● Dataset entries:
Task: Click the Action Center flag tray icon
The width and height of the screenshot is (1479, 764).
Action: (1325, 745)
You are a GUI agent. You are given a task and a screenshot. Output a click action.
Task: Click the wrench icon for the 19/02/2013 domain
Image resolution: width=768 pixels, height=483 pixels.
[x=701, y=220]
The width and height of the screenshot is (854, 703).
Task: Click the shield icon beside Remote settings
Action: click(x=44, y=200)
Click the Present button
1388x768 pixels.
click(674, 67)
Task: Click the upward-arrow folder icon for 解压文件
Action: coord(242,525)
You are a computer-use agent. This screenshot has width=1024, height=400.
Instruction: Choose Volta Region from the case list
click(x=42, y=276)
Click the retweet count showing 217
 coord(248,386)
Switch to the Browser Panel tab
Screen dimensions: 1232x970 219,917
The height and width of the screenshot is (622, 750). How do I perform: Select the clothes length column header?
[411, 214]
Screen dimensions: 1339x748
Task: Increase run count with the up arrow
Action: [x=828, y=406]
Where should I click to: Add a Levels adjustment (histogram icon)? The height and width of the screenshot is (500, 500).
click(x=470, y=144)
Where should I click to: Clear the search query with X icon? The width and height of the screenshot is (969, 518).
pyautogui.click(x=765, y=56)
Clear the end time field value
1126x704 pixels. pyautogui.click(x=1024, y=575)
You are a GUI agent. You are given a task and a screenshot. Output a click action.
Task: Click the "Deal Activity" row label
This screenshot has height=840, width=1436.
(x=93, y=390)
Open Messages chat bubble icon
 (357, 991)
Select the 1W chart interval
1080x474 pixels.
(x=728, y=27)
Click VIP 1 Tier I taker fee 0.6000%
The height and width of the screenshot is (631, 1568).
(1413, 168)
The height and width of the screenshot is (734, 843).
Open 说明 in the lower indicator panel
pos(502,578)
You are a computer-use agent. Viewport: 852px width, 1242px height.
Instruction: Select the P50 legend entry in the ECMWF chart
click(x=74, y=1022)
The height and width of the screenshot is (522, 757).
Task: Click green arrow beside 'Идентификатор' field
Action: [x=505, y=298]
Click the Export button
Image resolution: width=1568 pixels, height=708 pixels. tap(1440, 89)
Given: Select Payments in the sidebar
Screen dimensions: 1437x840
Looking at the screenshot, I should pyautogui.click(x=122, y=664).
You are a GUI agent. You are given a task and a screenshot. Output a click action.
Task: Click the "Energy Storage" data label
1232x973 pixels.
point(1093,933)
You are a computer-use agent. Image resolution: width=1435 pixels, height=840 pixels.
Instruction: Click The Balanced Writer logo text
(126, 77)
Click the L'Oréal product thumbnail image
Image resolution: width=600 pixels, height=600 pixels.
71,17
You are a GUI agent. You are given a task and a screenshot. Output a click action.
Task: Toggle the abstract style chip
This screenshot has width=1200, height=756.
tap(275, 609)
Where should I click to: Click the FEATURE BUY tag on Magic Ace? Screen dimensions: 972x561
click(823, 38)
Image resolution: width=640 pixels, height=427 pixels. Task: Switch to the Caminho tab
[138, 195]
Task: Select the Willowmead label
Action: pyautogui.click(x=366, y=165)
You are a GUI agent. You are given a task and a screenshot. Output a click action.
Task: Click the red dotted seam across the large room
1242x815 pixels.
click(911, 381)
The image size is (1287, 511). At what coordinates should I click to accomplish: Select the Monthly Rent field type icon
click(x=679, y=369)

● Exercise description: Your reply should consist of all the records, restated exactly.

● Task response:
Task: Click the Action Center flag tray icon
The width and height of the screenshot is (1479, 764).
Action: (1325, 745)
You are a GUI agent. You are given a task and a screenshot. Output a click action.
Task: Click the wrench icon for the 19/02/2013 domain
Image resolution: width=768 pixels, height=483 pixels.
[x=701, y=220]
The width and height of the screenshot is (854, 703).
Task: Click the shield icon beside Remote settings
Action: click(x=44, y=200)
Click the Present button
1388x768 pixels.
click(674, 67)
Task: Click the upward-arrow folder icon for 解压文件
Action: coord(242,525)
You are a computer-use agent. This screenshot has width=1024, height=400.
Instruction: Choose Volta Region from the case list
click(x=42, y=276)
Click the retweet count showing 217
 coord(248,386)
Switch to the Browser Panel tab
Screen dimensions: 1232x970 219,917
The height and width of the screenshot is (622, 750). How do I perform: Select the clothes length column header?
[411, 214]
Screen dimensions: 1339x748
Task: Increase run count with the up arrow
Action: [x=828, y=406]
Where should I click to: Add a Levels adjustment (histogram icon)? The height and width of the screenshot is (500, 500).
click(x=470, y=144)
Where should I click to: Clear the search query with X icon? The width and height of the screenshot is (969, 518).
pyautogui.click(x=765, y=56)
Clear the end time field value
1126x704 pixels. pyautogui.click(x=1024, y=575)
You are a GUI agent. You are given a task and a screenshot. Output a click action.
Task: Click the "Deal Activity" row label
This screenshot has height=840, width=1436.
(x=93, y=390)
Open Messages chat bubble icon
 (357, 991)
Select the 1W chart interval
1080x474 pixels.
(x=728, y=27)
Click VIP 1 Tier I taker fee 0.6000%
The height and width of the screenshot is (631, 1568).
(1413, 168)
The height and width of the screenshot is (734, 843).
Open 说明 in the lower indicator panel
pos(502,578)
You are a computer-use agent. Viewport: 852px width, 1242px height.
Instruction: Select the P50 legend entry in the ECMWF chart
click(x=74, y=1022)
The height and width of the screenshot is (522, 757).
Task: Click green arrow beside 'Идентификатор' field
Action: [x=505, y=298]
Click the Export button
Image resolution: width=1568 pixels, height=708 pixels. tap(1440, 89)
Given: Select Payments in the sidebar
Screen dimensions: 1437x840
Looking at the screenshot, I should pyautogui.click(x=122, y=664).
You are a GUI agent. You are given a task and a screenshot. Output a click action.
Task: Click the "Energy Storage" data label
1232x973 pixels.
point(1093,933)
You are a computer-use agent. Image resolution: width=1435 pixels, height=840 pixels.
Instruction: Click The Balanced Writer logo text
(126, 77)
Click the L'Oréal product thumbnail image
Image resolution: width=600 pixels, height=600 pixels.
71,17
You are a GUI agent. You are given a task and a screenshot. Output a click action.
Task: Toggle the abstract style chip
This screenshot has width=1200, height=756.
tap(275, 609)
Where should I click to: Click the FEATURE BUY tag on Magic Ace? Screen dimensions: 972x561
click(823, 38)
Image resolution: width=640 pixels, height=427 pixels. Task: Switch to the Caminho tab
[138, 195]
Task: Select the Willowmead label
Action: pyautogui.click(x=366, y=165)
You are a GUI agent. You are given a task and a screenshot. Output a click action.
Task: Click the red dotted seam across the large room
1242x815 pixels.
click(911, 381)
The image size is (1287, 511). At what coordinates should I click to accomplish: Select the Monthly Rent field type icon
click(x=679, y=369)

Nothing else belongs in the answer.